▶ _Listed records_:

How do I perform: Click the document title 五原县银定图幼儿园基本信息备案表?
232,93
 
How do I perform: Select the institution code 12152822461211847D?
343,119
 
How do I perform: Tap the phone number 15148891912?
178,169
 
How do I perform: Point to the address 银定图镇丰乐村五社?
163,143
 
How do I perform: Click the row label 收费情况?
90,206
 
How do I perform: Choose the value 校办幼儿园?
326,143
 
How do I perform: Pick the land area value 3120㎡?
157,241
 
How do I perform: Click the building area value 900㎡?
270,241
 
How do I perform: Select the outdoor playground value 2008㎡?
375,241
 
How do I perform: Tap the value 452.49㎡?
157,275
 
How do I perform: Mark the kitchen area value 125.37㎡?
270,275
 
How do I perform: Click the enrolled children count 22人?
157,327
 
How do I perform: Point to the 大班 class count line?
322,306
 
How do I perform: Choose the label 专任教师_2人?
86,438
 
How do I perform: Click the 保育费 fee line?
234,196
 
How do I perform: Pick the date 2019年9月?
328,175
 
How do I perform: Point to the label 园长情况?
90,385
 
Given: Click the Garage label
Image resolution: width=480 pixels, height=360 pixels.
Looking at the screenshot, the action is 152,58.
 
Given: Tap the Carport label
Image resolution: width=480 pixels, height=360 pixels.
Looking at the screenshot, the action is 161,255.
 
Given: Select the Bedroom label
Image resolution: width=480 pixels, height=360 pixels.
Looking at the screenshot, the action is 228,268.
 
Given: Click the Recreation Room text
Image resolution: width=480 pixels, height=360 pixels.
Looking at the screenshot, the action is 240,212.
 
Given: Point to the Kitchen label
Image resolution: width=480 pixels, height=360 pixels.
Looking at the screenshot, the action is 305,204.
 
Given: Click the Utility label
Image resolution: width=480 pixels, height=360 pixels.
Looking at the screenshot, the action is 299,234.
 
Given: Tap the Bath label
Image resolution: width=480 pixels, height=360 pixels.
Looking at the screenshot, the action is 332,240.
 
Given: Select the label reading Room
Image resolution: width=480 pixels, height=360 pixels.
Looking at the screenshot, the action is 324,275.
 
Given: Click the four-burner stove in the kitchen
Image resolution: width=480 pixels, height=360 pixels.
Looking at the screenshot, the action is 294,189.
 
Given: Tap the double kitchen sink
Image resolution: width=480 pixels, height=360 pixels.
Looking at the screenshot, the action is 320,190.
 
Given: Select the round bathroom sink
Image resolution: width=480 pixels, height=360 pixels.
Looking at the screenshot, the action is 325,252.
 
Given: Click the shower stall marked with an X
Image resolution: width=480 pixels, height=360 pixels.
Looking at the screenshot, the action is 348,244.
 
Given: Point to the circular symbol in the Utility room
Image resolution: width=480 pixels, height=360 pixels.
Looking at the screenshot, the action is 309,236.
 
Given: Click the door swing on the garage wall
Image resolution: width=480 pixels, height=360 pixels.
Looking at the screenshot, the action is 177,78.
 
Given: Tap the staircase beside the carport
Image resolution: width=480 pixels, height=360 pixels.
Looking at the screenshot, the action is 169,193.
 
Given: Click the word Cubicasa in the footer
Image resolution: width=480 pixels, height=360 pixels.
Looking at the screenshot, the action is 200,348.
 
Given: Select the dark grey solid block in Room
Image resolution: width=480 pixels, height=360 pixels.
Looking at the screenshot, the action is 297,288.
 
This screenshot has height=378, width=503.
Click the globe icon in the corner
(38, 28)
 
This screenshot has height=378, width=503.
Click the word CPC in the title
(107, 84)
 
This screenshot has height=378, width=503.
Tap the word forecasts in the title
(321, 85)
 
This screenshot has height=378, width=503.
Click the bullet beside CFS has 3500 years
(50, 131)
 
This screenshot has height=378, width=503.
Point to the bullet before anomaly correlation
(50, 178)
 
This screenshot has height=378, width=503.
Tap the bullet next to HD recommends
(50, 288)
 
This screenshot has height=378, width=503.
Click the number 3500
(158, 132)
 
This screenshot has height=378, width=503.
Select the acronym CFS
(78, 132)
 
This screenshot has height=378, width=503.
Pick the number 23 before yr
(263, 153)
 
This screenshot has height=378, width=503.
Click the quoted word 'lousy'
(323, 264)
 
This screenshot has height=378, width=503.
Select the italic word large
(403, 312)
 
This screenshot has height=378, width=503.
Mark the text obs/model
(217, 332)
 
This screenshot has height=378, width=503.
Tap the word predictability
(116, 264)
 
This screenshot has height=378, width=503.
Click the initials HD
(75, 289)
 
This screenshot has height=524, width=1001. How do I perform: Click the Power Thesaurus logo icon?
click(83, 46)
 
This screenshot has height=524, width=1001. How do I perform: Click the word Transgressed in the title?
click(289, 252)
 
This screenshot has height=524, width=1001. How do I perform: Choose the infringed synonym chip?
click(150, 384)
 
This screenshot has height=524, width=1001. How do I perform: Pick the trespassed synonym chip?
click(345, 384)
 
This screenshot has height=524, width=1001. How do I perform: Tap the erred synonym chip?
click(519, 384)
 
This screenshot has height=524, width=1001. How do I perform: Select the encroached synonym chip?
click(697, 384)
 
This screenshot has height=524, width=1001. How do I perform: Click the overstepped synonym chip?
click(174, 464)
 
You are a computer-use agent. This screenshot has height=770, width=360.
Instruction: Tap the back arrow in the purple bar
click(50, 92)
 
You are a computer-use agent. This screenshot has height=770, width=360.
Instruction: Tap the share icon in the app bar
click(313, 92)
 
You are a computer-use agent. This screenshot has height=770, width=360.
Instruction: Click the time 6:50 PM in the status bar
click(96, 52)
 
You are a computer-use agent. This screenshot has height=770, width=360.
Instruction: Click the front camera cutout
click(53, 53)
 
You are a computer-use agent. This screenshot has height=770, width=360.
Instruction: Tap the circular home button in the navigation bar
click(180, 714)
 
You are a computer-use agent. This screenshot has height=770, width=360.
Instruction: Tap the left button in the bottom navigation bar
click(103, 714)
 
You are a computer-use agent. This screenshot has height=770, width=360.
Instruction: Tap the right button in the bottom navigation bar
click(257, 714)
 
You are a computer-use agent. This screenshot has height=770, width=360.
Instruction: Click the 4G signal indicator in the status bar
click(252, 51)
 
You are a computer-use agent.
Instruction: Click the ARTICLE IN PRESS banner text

▶ _Aim of the task_:
State how many lines in the items above contain the word "Point". Case counts, and your reply should be the number alone.

▶ _Written reply_:
6